When I say I approach this book with some trepidation, I want to make clear that it has less to do with either David and more to do with the scale of their project. My intertwining unease and excitement about this book stems largely from the fact that I often look askance at “everything you know is wrong” style nonfiction. (The authors announce that they have created “a new science of history” (pg. 24), so I can’t be accused of overstating their perception of the grandeur of their own project.) First, no it probably isn’t - somethings, I’ll grant you, but not everything! - and second because the history of ideas shows us how easy it is to replace one wrong understanding with a different wrong understanding. What’s more, while I sometimes love books of this scope, with ambitions as tall as this, they often fall into that same habit of getting the details wrong in their quest to understand the big picture.

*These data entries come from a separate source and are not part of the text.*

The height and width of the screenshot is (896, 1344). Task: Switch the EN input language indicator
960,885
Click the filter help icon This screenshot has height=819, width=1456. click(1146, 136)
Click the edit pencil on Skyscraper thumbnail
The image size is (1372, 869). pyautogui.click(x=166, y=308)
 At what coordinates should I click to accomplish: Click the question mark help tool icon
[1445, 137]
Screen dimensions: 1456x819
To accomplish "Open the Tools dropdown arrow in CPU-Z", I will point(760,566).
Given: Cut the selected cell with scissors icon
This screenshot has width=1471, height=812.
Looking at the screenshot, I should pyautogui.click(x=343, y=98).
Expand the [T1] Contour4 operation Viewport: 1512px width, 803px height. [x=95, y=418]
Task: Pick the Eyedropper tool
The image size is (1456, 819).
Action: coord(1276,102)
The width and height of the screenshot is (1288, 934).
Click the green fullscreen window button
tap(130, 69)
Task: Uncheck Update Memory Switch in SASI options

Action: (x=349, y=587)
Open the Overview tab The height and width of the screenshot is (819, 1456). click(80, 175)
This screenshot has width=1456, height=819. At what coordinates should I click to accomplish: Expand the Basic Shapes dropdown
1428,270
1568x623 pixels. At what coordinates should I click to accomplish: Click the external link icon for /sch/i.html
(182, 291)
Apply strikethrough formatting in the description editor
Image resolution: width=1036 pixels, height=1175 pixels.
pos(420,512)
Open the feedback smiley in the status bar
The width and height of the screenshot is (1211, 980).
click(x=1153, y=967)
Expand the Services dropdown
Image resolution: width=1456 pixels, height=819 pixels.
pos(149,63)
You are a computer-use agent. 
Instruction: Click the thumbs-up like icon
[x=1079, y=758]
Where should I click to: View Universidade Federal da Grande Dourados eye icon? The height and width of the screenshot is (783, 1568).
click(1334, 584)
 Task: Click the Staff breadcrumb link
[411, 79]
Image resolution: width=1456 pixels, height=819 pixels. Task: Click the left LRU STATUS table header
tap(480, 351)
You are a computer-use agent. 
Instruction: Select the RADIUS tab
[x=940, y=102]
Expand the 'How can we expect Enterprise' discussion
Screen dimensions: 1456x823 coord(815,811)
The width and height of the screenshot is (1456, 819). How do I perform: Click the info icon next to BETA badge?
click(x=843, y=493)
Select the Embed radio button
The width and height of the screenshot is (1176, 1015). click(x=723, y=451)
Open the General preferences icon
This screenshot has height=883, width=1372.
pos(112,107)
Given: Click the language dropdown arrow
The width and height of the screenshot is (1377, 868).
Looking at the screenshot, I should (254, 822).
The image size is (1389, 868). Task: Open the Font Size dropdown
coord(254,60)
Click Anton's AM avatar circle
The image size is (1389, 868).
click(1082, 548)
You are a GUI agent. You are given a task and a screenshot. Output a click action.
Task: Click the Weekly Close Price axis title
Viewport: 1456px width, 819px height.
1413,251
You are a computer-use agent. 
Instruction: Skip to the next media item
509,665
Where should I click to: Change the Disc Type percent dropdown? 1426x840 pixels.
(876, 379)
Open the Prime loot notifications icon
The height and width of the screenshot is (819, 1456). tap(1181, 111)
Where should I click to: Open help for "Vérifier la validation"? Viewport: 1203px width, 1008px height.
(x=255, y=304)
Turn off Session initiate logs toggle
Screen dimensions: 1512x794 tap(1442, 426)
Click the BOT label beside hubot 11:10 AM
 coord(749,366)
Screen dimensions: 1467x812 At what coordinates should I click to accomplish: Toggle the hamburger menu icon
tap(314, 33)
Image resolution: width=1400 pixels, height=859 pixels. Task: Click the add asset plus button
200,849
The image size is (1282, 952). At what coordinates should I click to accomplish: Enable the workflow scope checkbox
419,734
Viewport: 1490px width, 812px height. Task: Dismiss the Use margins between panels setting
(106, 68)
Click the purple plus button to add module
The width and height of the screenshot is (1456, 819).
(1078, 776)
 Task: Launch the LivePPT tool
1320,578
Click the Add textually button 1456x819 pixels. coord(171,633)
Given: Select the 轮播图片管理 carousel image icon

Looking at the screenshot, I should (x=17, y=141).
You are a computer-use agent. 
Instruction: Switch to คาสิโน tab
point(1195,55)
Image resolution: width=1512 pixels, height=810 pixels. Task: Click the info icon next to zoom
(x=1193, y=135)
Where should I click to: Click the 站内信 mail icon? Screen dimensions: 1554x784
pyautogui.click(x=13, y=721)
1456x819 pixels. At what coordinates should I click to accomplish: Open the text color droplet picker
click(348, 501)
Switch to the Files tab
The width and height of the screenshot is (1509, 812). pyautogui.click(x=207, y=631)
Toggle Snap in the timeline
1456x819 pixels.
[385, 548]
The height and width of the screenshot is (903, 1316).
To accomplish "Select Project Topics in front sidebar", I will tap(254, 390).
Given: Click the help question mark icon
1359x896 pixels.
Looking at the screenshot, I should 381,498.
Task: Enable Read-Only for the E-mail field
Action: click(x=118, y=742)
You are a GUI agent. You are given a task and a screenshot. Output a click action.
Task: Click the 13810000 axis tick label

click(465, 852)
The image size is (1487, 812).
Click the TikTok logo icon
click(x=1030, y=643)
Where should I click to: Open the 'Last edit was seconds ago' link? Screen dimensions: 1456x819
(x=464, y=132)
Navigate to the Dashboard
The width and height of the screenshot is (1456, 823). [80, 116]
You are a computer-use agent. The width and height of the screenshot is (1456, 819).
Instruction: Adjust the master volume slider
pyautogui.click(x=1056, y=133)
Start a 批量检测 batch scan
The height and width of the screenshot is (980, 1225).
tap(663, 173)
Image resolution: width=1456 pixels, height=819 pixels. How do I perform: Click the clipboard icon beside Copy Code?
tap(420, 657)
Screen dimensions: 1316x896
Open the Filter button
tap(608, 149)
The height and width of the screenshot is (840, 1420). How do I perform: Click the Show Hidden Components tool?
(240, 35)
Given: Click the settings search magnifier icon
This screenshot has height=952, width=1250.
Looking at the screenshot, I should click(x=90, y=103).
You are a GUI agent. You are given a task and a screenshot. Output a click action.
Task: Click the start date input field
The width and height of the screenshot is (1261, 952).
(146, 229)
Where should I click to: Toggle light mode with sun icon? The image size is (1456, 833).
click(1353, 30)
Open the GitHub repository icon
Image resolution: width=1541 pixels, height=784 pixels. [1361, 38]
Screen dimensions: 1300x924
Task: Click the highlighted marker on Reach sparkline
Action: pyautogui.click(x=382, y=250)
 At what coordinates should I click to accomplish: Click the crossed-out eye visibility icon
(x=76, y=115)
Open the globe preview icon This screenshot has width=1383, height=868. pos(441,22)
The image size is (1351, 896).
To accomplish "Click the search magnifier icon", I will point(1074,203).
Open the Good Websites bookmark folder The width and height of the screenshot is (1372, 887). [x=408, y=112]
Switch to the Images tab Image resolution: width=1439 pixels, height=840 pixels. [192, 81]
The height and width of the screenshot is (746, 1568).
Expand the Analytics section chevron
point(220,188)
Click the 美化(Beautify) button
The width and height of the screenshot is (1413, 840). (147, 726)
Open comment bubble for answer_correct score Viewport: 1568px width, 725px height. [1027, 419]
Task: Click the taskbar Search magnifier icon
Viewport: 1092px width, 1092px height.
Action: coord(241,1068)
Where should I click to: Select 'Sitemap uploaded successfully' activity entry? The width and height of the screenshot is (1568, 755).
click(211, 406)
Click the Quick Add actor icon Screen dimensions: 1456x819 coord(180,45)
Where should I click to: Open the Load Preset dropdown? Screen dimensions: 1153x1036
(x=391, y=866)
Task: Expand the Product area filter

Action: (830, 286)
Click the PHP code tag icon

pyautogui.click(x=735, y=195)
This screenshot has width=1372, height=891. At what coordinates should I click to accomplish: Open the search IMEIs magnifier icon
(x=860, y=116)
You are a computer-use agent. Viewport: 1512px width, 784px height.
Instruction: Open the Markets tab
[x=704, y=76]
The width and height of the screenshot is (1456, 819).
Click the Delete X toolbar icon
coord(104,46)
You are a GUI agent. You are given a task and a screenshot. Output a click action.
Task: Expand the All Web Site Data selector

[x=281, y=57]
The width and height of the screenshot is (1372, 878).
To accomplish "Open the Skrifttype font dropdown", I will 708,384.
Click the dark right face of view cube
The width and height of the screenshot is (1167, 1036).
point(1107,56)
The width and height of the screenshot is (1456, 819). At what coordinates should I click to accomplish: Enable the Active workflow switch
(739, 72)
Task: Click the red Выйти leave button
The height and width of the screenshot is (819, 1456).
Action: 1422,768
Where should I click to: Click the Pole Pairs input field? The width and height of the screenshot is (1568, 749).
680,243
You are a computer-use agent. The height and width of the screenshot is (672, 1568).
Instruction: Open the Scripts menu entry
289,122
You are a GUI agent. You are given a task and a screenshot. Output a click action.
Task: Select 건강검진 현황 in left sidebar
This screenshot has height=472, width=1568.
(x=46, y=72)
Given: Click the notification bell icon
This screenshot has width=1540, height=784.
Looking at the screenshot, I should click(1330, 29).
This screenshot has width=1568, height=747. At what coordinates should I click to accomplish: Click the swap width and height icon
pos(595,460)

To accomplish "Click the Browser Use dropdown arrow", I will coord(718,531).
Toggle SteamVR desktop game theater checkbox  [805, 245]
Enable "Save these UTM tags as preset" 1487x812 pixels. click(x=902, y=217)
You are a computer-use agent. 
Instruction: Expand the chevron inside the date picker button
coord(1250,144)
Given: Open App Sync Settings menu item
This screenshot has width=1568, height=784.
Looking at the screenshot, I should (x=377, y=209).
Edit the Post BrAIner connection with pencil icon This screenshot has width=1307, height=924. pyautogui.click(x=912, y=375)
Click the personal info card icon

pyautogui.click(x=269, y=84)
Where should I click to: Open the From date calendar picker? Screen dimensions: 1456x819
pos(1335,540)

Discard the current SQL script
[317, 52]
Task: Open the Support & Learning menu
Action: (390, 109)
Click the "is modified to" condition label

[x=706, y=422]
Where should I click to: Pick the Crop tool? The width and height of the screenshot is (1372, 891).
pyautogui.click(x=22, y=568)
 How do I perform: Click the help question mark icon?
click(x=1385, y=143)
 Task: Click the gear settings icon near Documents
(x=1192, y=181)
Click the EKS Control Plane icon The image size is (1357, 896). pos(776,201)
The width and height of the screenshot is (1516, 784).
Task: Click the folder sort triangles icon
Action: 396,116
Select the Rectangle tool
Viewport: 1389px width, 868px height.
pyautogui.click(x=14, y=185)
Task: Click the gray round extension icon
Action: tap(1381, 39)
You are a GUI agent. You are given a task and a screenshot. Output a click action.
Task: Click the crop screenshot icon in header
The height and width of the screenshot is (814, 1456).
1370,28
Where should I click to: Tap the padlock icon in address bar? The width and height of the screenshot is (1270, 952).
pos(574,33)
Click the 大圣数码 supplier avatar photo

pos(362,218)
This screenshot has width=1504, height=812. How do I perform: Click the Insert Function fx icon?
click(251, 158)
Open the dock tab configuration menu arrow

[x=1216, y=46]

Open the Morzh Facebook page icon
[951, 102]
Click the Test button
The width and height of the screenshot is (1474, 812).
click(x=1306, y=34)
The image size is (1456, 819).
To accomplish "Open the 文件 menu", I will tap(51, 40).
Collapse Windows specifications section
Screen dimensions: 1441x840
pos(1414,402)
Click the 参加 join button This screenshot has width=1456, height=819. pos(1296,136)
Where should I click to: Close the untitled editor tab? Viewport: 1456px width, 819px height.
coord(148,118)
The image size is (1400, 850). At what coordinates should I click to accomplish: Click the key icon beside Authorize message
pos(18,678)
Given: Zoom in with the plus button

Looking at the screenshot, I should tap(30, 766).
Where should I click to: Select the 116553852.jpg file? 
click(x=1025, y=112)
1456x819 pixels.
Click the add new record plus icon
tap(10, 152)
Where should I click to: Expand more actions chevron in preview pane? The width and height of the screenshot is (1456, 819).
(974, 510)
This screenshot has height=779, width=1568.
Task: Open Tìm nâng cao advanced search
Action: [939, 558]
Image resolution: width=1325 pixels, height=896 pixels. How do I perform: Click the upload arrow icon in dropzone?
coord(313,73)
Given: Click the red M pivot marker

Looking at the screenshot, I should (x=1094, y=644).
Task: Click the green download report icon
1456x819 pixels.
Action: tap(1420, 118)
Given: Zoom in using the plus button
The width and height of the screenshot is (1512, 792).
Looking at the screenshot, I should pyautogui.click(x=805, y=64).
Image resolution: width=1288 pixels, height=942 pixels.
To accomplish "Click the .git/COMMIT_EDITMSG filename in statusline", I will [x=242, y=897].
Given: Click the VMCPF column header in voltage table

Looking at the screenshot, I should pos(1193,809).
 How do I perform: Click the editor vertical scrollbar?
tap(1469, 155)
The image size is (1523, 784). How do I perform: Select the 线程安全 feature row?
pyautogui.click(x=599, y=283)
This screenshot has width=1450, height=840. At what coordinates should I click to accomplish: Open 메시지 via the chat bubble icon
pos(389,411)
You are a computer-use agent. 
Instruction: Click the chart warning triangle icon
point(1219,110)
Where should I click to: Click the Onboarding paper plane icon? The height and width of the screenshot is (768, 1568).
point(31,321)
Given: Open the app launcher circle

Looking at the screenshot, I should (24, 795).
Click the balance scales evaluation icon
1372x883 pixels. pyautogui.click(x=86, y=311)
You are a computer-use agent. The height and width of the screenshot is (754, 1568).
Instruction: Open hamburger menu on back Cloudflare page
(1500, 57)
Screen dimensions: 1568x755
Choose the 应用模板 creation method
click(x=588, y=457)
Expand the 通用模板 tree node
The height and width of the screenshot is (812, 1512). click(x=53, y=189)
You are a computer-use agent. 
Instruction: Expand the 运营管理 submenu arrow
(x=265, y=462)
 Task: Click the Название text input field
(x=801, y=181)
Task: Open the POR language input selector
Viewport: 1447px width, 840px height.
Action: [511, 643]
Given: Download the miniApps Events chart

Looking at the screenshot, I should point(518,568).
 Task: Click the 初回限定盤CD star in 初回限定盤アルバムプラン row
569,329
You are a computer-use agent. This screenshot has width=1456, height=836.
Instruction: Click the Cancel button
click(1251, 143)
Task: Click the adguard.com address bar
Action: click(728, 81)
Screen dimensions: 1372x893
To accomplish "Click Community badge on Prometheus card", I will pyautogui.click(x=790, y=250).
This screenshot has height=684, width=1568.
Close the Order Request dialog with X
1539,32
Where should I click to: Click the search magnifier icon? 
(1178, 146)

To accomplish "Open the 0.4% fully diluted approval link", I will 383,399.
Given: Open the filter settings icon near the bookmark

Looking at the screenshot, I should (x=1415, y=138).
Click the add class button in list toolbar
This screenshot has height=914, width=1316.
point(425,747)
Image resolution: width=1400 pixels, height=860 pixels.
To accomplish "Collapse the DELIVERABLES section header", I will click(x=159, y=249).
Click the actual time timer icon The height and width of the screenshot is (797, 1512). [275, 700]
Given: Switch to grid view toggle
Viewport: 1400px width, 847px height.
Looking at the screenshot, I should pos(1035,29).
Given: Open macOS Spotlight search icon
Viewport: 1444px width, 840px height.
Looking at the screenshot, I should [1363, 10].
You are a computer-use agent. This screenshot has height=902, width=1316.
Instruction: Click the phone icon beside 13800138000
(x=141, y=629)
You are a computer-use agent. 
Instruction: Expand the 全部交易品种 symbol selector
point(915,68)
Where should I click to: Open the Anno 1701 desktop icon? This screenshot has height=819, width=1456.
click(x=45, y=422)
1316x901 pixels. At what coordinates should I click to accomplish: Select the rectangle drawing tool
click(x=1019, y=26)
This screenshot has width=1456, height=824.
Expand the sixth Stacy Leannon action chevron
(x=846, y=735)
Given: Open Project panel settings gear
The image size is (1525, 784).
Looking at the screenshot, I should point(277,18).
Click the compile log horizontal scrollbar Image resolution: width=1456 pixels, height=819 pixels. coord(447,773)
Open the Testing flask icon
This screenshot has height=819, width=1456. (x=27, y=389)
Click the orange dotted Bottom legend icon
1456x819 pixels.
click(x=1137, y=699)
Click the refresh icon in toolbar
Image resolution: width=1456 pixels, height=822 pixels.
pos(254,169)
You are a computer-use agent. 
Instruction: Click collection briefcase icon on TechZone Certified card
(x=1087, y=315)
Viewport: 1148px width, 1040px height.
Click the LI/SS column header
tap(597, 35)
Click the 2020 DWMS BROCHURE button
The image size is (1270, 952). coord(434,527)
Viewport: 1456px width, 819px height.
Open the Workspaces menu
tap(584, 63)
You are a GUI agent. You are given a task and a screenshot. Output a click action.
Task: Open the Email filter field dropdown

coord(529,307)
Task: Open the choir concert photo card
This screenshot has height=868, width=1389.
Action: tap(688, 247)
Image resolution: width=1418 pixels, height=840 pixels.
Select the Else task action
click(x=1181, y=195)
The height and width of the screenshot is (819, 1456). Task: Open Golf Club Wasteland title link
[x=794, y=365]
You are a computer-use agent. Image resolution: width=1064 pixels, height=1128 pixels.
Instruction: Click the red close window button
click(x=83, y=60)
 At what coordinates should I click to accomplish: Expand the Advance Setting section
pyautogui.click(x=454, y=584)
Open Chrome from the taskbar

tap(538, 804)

In the early going, we get a bit of both, a bit of the epic sweep of history well told and a bit of detail that makes me queasy. When the Davids write that asking “whether humans are fundamentally good or evil makes about as much sense as arguing whether humans are fundamentally fat or thin” (pg. 2), I am struck by the cleverness and aphoristic simplicity of the sentence. When they share a Margaret Mead anecdote that has had its authenticity seriously challenged by many, with no sense that they know this controversy exists (endnote 17, pg. 529), I get worried. The fact that they do so immediately after slamming Stephen Pinker and Jared Diamond for factual mistakes makes it a little harder to swallow.